+++ SUPPLIED ENTRIES +++
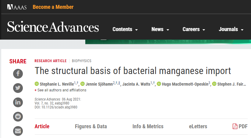The height and width of the screenshot is (138, 251).
Task: Share article on Facebook icon
Action: click(x=18, y=73)
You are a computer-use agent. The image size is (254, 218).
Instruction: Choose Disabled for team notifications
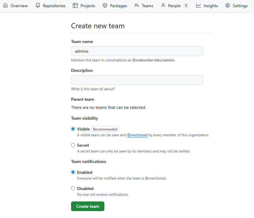[73, 189]
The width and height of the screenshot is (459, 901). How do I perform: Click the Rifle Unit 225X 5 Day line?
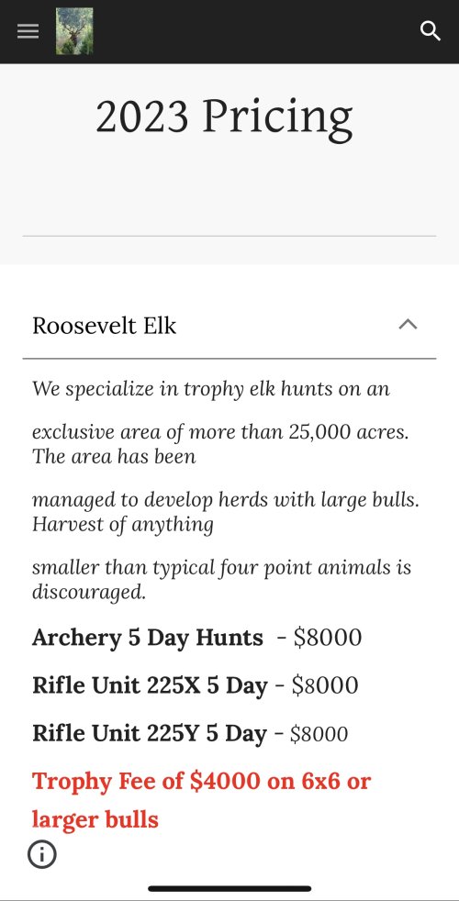(x=195, y=685)
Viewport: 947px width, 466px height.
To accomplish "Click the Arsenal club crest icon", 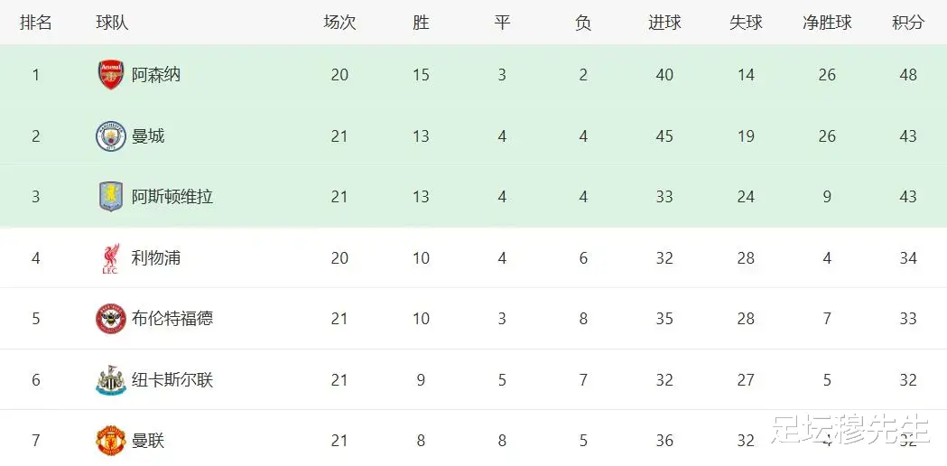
+++
WHAT IS BEING ASKED: Return exactly the lines from the one with "Viewport: 947px width, 466px height." through the last line of the entries above, both ends included. No pictures may appear in the copy.

FINAL ANSWER:
Viewport: 947px width, 466px height.
To accomplish "Click the Arsenal club crest icon", 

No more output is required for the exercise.